++++ Page text

This is a Tale of Two Cities. Houston, Texas is the fourth largest city in the United States. It has a population of about 2.4 million people and Harris County about has about 4.3 million residents. Over the past ten years Houston / Harris has reduced chronic homelessness by 63%. The number of newly sheltered, formerly homeless now in stable residences – 25,000.
Houston was designated as one of ten US cities to get additional Federal funding and assistance to adopt a “Housing First” policy. And now:
Houston still has a way to go to eliminate chronic homelessness. If 63% is 25,000 people, the remaining 37% means that there are still 14,500 people on the street. However, all political factions and communities in this city seem to agree on a goal of reducing homelessness to a fleeting event. The community working together has made impressive progress.
“Before I leave office, I want Houston to be the first big city to end chronic homelessness,”Sylvester Turner, Mayor of Houston
Over 18,000 people are homeless in Toronto. In 2021, 8200 people spent each night in shelters, 1600 more than in the previous year. And, every night 40 people are turned away from shelter. The city has received millions in dollars in federal funding but it seems that no one can tell if there has been any progress housing the chronically homeless.

++++++++
++++ Records supplied

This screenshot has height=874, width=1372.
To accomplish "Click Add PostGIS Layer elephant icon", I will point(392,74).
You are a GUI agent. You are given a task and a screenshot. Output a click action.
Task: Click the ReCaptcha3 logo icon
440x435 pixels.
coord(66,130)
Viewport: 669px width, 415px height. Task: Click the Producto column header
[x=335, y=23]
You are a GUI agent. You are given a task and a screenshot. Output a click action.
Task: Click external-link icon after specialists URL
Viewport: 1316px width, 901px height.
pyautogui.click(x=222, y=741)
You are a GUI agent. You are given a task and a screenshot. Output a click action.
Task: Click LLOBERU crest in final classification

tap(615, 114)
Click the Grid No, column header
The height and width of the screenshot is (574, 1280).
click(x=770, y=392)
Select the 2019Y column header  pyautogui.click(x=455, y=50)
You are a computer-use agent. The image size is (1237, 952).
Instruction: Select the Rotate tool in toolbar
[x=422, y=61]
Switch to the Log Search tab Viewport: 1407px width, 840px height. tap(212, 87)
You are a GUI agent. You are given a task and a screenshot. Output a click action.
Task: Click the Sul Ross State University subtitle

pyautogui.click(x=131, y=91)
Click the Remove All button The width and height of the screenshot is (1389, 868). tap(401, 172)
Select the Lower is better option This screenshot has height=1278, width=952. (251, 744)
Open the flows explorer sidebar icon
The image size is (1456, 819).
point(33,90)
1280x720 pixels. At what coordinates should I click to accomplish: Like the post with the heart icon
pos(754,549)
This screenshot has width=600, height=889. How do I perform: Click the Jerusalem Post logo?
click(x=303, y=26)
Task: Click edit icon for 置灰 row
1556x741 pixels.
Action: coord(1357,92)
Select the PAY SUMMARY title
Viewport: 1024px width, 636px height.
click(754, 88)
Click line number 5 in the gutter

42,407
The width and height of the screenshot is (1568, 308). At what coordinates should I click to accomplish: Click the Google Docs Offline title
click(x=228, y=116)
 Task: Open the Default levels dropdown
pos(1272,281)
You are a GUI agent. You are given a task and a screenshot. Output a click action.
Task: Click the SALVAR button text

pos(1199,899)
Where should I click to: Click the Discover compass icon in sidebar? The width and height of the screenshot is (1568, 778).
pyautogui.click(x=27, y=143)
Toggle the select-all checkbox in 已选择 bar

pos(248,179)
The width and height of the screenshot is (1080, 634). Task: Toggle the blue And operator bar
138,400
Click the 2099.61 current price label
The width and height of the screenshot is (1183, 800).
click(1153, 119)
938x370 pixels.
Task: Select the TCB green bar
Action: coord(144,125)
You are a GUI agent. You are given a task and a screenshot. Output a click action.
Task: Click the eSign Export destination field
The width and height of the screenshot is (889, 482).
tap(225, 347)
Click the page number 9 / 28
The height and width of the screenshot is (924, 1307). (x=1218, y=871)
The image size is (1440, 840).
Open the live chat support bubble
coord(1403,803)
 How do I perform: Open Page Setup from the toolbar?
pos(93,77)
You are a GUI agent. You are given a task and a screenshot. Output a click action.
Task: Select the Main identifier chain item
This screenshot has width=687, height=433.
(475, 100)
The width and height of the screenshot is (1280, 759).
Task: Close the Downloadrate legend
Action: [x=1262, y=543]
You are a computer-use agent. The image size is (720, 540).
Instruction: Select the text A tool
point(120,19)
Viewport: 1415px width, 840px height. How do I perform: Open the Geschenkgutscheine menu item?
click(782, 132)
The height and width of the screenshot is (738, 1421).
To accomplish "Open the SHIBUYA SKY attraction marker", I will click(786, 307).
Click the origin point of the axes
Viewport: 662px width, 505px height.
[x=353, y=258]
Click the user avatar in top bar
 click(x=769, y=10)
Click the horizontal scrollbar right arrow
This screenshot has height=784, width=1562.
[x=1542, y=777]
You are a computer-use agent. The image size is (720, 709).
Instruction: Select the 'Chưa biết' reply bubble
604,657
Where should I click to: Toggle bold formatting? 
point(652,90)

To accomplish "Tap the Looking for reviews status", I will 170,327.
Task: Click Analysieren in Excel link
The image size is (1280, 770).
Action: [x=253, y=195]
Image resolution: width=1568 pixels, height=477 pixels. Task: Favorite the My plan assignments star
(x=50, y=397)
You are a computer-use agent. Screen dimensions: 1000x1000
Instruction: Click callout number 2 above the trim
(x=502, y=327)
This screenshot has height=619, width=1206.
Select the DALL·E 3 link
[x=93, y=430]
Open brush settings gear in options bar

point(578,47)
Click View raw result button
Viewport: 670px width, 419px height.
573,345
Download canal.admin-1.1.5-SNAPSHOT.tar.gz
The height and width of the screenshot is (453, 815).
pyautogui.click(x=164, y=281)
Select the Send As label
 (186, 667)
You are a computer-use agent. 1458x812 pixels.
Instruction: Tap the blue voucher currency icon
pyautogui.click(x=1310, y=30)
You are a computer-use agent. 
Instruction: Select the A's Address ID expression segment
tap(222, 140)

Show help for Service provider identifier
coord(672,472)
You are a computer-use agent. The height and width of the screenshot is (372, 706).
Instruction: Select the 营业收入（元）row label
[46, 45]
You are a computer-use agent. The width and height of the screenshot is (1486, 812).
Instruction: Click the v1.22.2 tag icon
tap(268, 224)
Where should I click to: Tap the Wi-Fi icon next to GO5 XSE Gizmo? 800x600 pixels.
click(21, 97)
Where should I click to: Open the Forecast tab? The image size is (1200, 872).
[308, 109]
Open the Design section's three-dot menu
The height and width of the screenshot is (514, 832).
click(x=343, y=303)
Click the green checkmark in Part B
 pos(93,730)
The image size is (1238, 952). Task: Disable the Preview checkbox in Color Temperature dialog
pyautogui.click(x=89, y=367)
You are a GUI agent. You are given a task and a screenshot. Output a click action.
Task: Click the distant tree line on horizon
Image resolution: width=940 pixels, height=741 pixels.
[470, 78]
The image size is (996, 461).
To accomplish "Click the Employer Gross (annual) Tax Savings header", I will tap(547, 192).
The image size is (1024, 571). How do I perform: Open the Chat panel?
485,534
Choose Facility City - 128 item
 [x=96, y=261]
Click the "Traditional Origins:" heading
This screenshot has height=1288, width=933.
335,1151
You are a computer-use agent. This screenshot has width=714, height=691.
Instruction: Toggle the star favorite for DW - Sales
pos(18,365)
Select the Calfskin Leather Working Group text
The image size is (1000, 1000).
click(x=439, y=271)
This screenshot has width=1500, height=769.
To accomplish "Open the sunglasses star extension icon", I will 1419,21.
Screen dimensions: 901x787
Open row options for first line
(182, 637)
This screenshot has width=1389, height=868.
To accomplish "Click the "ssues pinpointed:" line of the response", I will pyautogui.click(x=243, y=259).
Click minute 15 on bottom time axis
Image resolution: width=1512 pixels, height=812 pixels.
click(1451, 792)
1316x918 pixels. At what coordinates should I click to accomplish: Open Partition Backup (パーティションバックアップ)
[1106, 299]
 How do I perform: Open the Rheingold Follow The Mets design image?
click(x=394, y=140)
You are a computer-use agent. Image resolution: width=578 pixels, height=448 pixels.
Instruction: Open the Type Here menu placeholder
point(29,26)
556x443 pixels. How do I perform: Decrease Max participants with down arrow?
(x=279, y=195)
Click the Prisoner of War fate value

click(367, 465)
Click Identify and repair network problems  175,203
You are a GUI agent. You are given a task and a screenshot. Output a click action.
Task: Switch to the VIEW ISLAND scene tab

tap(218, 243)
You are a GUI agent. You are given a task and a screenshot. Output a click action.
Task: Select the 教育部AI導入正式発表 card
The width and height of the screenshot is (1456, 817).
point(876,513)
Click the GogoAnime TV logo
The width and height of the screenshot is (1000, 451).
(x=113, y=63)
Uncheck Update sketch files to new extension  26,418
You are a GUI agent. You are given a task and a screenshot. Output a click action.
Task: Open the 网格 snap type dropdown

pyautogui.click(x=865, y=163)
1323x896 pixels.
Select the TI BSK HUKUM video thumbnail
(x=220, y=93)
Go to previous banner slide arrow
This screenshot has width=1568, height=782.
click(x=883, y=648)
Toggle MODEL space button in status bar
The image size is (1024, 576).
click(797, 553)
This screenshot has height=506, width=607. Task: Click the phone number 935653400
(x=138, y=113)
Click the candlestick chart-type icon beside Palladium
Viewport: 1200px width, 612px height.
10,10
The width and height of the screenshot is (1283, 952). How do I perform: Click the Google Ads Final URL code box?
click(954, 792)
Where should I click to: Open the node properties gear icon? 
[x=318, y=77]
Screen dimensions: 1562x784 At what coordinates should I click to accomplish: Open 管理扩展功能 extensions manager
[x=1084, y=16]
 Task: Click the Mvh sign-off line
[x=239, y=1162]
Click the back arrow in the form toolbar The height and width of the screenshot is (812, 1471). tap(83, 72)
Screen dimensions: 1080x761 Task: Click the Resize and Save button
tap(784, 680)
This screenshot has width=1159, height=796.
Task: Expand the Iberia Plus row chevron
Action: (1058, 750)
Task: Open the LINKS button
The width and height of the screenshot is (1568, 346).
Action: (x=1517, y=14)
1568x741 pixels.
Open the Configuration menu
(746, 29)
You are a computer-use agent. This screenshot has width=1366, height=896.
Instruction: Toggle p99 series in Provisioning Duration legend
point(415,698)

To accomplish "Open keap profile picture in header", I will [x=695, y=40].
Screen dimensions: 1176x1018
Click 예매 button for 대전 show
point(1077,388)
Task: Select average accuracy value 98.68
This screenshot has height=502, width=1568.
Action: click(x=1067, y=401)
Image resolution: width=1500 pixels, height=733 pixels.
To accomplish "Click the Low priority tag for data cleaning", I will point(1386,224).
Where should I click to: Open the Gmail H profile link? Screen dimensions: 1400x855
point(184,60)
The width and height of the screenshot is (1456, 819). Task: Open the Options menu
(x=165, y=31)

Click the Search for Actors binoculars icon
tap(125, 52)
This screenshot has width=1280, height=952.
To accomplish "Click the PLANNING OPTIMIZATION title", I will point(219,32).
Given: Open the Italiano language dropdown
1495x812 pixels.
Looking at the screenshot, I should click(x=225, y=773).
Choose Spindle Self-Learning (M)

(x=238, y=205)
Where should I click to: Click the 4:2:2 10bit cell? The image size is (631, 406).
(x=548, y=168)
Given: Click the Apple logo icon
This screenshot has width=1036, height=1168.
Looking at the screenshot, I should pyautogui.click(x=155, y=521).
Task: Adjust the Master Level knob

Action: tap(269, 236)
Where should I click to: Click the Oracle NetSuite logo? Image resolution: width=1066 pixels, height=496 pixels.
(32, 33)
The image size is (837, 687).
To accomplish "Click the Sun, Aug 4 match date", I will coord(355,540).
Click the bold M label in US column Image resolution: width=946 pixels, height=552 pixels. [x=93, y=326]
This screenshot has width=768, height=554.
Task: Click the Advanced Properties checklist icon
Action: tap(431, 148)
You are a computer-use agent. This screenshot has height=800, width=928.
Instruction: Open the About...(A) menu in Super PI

++++++++

Work instructions:
a) According to the passage on homelessness in Houston and Toronto, how many people are turned away from shelter in Toronto every night?
b) Extend the passage on homelessness in Houston and Toronto from its last sentence.
The entries aren't needed here.

Solved tasks:
a) 40 people.

b)
The federal government’s National Housing Strategy plans to spend $78.5 billion to build 160,000 homes across Canada. The Canada Housing and Mortgage Corporation, a federal crown corporation, is in charge of the rollout. There may be money and there may be good intention. However, Canada’s auditor general has found that there is little accountability for achievement in tackling homelessness.
Also, it does not seem that there is an overriding theme such as “The Way Home” in Houston based on Housing First principles. Plus, the Ontario government’s More Homes Built Faster Act seems focussed on affordable home acquisition for the already housed rather than addressing the needs of the homeless. This indicates little coordination of strategy and tactics to eliminate homelessness in that city.
It may seem surprising that Houston, a city built on a go-it-alone business culture, decided to attack its homeless problem on a Finnish style “collective” basis. In the American political vernacular, Houston is located in a “purple” county in a “red state”. But it had done its homework – a coordinated Housing First approach works to reduce homelessness and results in benefits to the whole community.
So ends my Tale of Two Cities – apologies to Charles Dickens.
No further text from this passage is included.